— EXERCISE MATERIALS —

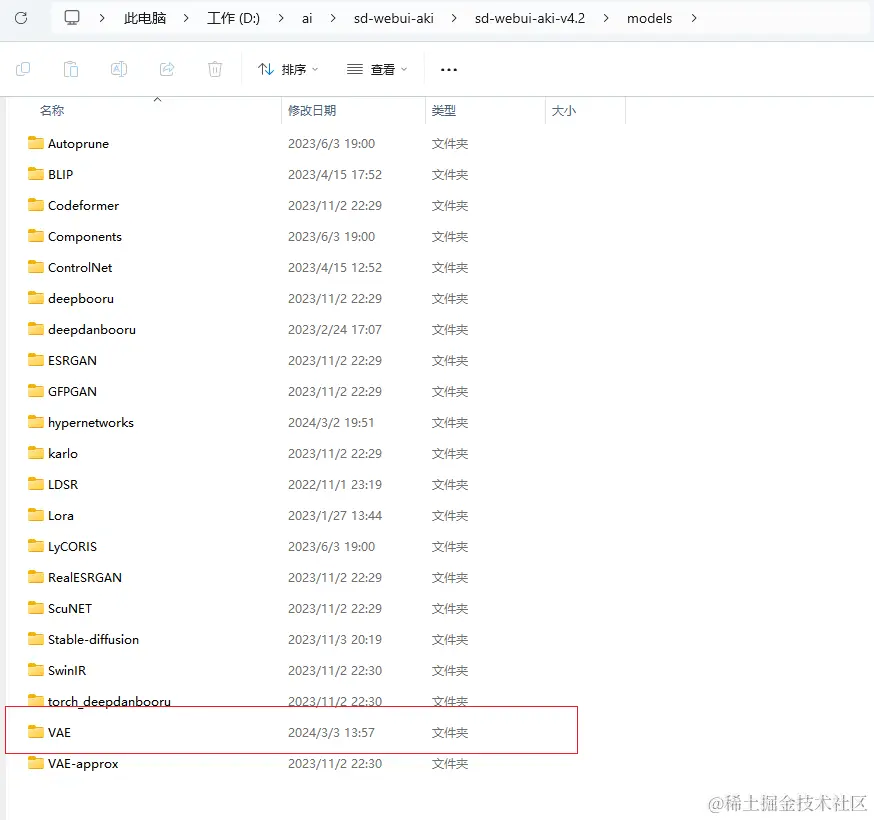Select the VAE folder
The width and height of the screenshot is (874, 820).
click(58, 732)
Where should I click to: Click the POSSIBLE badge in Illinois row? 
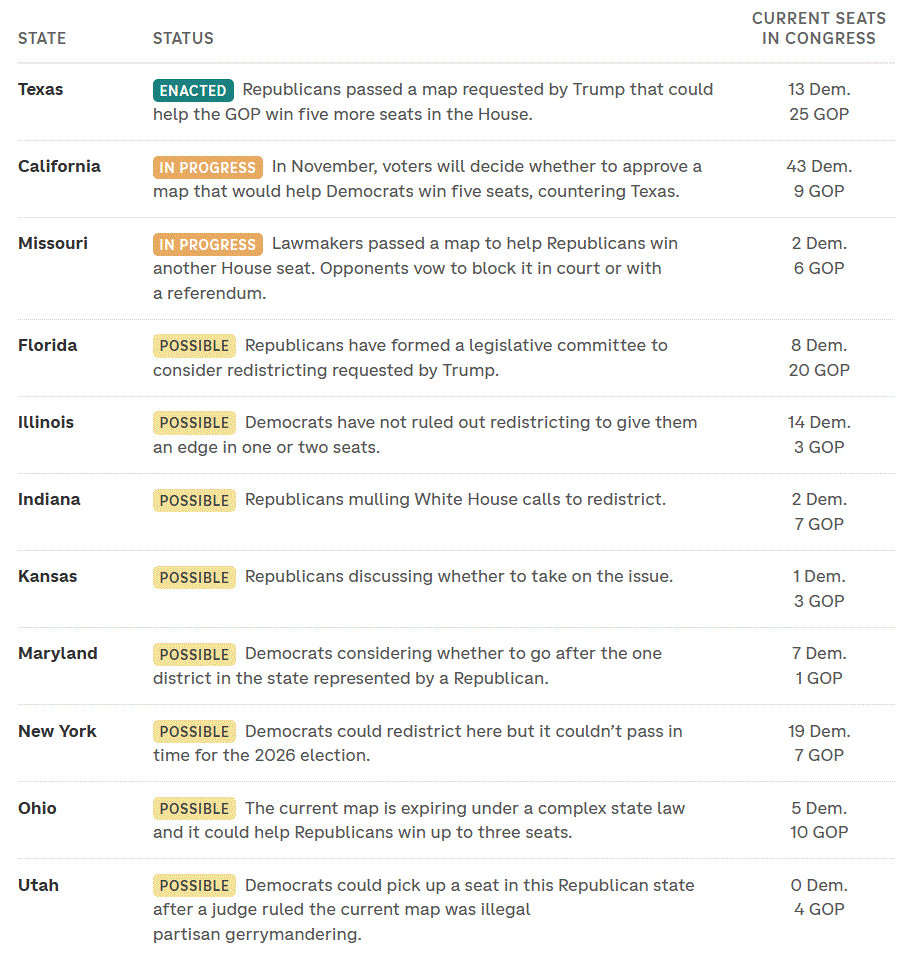[x=194, y=423]
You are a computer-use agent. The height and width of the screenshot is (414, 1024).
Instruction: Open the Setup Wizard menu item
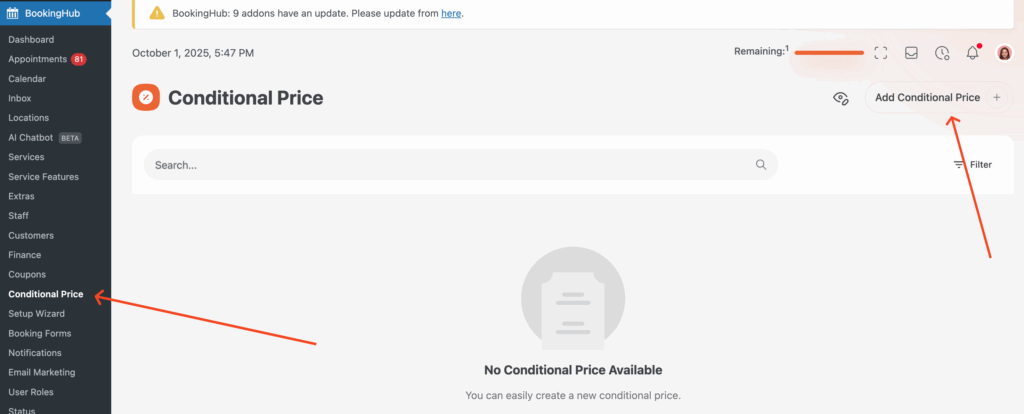pos(36,313)
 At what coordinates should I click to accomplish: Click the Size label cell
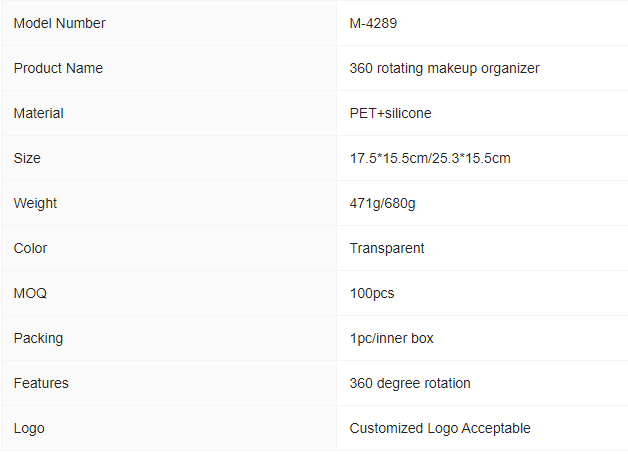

— WORK REQUIRED —
Output only the lines that run from the line containing "Instruction: Open the Setup Wizard menu item" to the last line of the data, exactly as they stand and without pictures.

— OUTPUT OF THE TASK —
Instruction: Open the Setup Wizard menu item
pos(36,313)
 At what coordinates should I click to accomplish: Click the Size label cell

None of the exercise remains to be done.